Instructions for the task: Filter the entries for the string "taskbar". Copy each line that has it.
*** Provided entries Section Begins ***
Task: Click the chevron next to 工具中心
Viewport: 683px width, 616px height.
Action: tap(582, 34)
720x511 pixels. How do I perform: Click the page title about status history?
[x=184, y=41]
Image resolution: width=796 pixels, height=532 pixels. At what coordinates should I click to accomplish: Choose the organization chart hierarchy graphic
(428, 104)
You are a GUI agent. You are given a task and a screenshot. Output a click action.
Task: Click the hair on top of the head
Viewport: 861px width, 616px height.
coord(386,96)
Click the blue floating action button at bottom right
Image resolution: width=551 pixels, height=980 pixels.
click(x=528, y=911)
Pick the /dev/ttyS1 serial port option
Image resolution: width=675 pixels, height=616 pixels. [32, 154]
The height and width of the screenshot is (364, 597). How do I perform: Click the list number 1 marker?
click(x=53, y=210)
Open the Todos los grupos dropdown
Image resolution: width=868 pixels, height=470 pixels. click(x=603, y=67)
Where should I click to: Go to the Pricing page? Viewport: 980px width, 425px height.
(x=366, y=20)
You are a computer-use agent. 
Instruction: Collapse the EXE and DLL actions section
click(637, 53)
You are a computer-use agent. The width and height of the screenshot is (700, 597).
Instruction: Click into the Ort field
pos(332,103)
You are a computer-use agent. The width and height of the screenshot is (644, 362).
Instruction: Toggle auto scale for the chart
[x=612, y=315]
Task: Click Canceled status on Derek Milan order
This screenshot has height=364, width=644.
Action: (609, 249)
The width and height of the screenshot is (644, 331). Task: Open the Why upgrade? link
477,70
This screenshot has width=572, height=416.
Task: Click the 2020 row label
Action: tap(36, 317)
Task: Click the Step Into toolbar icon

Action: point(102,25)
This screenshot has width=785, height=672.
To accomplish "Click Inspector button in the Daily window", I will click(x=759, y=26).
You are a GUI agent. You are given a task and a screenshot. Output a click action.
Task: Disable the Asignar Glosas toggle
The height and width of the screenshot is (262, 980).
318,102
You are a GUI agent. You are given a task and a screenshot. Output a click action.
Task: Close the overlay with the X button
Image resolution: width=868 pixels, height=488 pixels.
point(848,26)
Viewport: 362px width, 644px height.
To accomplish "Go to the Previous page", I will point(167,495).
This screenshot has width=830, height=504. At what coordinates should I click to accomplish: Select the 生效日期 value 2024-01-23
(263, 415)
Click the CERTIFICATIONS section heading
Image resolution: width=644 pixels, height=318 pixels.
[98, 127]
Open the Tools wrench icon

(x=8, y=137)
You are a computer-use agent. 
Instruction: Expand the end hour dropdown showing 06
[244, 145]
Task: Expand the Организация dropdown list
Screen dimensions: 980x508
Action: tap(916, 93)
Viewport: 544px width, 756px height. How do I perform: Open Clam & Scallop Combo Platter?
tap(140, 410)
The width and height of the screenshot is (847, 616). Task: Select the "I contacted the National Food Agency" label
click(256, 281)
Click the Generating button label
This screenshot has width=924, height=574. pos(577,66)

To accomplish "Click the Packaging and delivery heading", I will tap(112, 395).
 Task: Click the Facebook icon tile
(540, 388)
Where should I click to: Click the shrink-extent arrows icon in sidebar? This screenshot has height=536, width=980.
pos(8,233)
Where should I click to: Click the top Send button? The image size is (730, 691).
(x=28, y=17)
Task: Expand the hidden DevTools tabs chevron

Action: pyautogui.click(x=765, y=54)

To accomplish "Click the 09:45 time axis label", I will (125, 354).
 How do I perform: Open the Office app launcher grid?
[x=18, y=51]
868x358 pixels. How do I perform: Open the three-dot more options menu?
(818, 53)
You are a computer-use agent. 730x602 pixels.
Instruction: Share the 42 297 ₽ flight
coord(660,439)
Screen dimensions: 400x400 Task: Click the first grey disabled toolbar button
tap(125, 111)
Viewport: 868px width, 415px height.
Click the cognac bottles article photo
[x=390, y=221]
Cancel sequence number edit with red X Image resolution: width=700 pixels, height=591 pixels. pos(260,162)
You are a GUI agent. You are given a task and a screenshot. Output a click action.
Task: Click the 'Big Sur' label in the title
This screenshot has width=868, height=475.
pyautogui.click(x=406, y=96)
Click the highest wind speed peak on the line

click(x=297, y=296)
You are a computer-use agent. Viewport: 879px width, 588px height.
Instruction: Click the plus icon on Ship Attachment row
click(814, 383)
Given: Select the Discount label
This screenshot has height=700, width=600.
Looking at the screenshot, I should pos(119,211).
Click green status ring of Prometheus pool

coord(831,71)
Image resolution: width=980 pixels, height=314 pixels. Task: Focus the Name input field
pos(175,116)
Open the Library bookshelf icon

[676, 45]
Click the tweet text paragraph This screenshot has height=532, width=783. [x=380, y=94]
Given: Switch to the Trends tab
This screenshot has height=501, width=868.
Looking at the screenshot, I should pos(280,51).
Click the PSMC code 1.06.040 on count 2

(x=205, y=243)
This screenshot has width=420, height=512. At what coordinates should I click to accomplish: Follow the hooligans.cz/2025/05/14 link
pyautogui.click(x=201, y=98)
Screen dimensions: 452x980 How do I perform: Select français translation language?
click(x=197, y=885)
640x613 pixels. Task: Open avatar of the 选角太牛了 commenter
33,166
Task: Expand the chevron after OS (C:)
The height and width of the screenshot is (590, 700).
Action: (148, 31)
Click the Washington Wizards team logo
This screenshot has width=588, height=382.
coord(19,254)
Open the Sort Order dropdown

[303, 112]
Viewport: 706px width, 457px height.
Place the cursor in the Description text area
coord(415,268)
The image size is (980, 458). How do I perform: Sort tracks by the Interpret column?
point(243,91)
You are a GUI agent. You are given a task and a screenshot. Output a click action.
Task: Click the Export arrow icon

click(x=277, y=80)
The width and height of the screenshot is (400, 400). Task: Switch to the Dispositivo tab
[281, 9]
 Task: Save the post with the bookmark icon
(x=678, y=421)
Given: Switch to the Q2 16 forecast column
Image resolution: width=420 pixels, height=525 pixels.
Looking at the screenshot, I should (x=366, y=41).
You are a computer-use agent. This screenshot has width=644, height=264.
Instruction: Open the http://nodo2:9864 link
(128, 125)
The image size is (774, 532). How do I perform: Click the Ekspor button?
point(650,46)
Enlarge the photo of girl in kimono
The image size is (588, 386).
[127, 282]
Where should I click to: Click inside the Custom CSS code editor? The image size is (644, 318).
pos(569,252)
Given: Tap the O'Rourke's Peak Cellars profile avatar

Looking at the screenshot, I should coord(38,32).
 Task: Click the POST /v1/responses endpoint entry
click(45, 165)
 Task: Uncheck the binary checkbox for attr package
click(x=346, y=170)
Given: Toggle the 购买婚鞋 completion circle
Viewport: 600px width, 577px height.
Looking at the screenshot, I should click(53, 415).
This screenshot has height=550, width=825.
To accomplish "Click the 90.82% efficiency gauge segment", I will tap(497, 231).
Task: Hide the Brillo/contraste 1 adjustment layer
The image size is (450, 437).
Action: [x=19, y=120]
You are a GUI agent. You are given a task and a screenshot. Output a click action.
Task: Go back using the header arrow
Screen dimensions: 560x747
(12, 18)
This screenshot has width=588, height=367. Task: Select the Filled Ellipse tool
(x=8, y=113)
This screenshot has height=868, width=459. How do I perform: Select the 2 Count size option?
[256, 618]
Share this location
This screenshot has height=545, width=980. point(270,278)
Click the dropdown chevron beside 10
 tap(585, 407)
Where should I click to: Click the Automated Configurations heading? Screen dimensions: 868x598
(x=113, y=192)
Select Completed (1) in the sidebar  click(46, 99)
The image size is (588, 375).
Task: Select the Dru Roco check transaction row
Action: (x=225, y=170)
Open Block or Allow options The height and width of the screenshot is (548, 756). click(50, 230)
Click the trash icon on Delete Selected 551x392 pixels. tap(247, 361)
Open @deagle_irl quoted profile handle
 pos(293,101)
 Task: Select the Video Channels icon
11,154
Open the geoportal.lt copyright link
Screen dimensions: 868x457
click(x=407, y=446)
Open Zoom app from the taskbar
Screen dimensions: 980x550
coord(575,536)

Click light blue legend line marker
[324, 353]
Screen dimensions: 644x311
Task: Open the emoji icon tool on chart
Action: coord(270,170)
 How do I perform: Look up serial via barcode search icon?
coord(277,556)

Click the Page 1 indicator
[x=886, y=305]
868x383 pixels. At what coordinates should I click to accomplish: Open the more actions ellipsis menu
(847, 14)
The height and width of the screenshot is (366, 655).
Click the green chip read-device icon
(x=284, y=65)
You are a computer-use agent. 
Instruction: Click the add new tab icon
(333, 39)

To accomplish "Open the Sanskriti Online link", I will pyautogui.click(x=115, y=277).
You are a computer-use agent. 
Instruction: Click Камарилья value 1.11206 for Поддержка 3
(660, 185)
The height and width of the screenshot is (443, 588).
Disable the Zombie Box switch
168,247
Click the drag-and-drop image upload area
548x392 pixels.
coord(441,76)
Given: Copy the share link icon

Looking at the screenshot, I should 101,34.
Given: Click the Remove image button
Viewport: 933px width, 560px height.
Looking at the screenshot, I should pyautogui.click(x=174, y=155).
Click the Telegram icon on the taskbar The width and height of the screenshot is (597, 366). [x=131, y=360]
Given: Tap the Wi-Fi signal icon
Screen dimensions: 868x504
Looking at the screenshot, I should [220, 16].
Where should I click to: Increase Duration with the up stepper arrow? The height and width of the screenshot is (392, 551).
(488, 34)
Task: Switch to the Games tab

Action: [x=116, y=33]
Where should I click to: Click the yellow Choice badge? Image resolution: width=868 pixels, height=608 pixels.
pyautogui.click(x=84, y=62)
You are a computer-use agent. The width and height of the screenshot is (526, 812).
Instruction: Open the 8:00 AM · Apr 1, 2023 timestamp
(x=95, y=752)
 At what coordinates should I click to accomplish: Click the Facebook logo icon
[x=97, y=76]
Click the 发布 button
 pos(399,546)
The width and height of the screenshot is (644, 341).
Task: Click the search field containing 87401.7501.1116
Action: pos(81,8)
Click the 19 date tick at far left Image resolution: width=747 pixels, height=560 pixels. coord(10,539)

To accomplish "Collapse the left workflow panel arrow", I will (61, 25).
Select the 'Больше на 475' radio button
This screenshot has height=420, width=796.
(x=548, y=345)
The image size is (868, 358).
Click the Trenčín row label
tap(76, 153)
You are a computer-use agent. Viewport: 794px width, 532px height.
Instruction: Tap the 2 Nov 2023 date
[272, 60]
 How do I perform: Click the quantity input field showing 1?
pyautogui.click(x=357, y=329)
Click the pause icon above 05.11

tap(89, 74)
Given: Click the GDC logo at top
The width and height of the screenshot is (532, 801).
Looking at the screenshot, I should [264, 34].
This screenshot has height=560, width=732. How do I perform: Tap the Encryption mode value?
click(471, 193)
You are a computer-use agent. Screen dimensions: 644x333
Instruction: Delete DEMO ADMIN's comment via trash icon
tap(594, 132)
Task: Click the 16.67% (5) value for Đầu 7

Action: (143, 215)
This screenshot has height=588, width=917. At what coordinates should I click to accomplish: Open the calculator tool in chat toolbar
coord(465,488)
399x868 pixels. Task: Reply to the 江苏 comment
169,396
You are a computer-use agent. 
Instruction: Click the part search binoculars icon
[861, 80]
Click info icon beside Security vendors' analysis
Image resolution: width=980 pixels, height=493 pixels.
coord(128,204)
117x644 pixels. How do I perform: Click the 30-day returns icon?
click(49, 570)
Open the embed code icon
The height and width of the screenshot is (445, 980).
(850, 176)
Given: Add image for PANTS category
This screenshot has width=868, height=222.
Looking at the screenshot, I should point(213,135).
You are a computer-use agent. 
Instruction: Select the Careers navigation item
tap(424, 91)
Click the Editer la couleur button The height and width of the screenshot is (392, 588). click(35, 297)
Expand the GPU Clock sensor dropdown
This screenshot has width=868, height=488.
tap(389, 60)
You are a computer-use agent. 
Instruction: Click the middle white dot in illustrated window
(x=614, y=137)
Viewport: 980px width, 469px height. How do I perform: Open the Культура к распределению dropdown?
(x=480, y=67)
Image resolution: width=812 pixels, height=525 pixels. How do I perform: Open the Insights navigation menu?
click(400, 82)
*** Provided entries Section Ends ***
Result of the exercise:
Open Zoom app from the taskbar
Click the Telegram icon on the taskbar The width and height of the screenshot is (597, 366). [x=131, y=360]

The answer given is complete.